> [Tasks to carry out]
1. Rewrite the paragraph of the Fifth Amendment excerpt that begins "Based on Omni's allegations against Darling" as a short bulleted list that keeps its main facts.
2. Reproduce the Fifth Amendment excerpt word for word, starting with "Von Behren, 822" and going on through "during polygraph examination).".

> [Quoted passage]
⟨
Fifth Amendment Privilege in Civil Proceedings
“The privilege against self-incrimination protects the person claiming it from being
compelled to give answers that would in themselves support a conviction or that would furnish a
link in the chain of evidence needed to prosecute the claimant for a crime.” United States v. Jones,
703 F.2d 473, 475 (10th Cir. 1983) (internal quotation marks omitted). “The privilege extends to
questions propounded in a civil action, whether the claimant is a party or a witness,” and the
privilege may be asserted whenever “the witness has reasonable cause to apprehend danger from
a direct answer.” Id. at 475-76. “The fear must be reasonable in light of the witness’ specific
circumstances, the content of the questions, and the setting in which the questions are asked.” Id.
A court must evaluate each question, and the claim of privilege cannot be sustained if the fear of
self-incrimination rests on “remote and speculative possibilities” rather than “real dangers.” Id.
Once a “court determines that the answers requested would tend to incriminate the witness,
it should not attempt to speculate whether the witness will in fact be prosecuted.” Id. at 478; see
also United States v. Nipper, 210 F. Supp. 2d 1259, 1262 (N.D. Okla. 2002) (“[C]ourts should not
engage in raw speculation as to whether the government will actually prosecute.”). “That
prosecution is possible is enough absent clear evidence of an absolute bar to prosecution.” Nipper,
210 F. Supp. 2d at 1262; 8 Charles Alan Wright, et. al, Federal Practice & Procedure § 2018 (3d
ed. 2014) (explaining that privilege is available “even if the risk of criminal prosecution is
remote”). Examples of “absolute bars” to prosecution include an express grant of immunity by
prosecutors or the expiration of the relevant statute of limitations. See generally United States v.
Von Behren, 822 F.3d 1139, 1146 (10th Cir. 2016) (holding that district court erred by assuming
an assurance from the government was a substitute for immunity and by speculating that witness
would not be prosecuted for answers given during polygraph examination).
Based on Omni’s allegations against Darling, there exists a possibility that Darling may be
criminally prosecuted for the conduct alleged in the Complaint. The Complaint alleges Darling
acted with fraudulent intent and failed to pay Omni for parts. It further alleges Omni shipped
“thousands of parts” to AT1 in Texas and that Darling “converted at least dozens of Omni Parts
by selling same to third parties without Omni’s consent.” ECF No. 2 at ¶¶ 29-30. Omni further
alleges the existence of a conspiracy between Darling and Omni employees to conceal his
fraudulent scheme. This alleged conduct could potentially violate criminal laws. See, e.g., 21
Okla. Stat. § 421 (criminal conspiracy); 21 Okla. Stat. § 1451 (embezzlement); 21 Okla. Stat. §§
1541.1 and 1541.2 (obtaining property by trick or deception and penalties); 21 Okla. Stat. § 1701
(larceny). Further, the Complaint alleges conduct occurring as late as February 2017, and the
relevant statutes of limitations have not expired. Omni argues that it is not aware of any pending
criminal investigation. Nor has Defendant alleged he is the target of any criminal investigation.
⟩
> [Data segment]
⟨
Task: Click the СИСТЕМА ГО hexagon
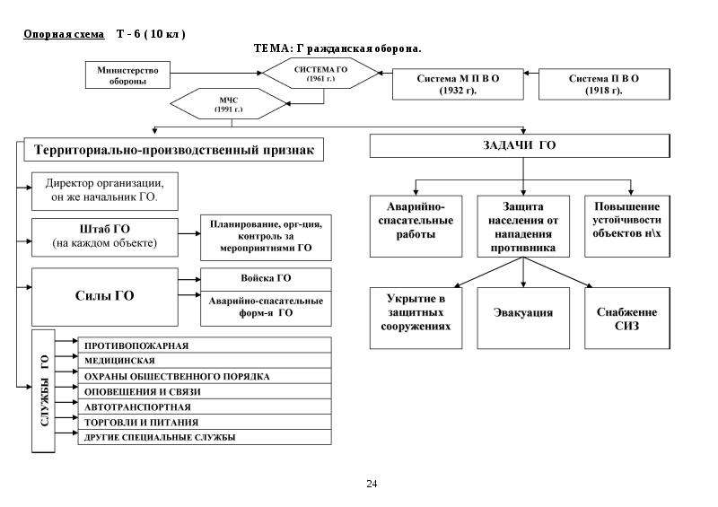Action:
⟩
> [Solutions]
1.
- Omni's allegations create a possibility that Darling could face criminal prosecution for the conduct in the Complaint.
- The Complaint alleges that Darling acted with fraudulent intent and did not pay Omni for parts.
- It alleges that Omni shipped "thousands of parts" to AT1 in Texas and that Darling sold at least dozens of them to third parties without Omni's consent.
- It also alleges a conspiracy between Darling and Omni employees to conceal the scheme.
- This conduct could violate Oklahoma criminal statutes on conspiracy, embezzlement, obtaining property by trick or deception, and larceny.
- The alleged conduct runs as late as February 2017, so the relevant statutes of limitations have not expired.
- Omni says it knows of no pending criminal investigation, and Defendant has not claimed to be the target of one.

2.
Von Behren, 822 F.3d 1139, 1146 (10th Cir. 2016) (holding that district court erred by assuming
an assurance from the government was a substitute for immunity and by speculating that witness
would not be prosecuted for answers given during polygraph examination).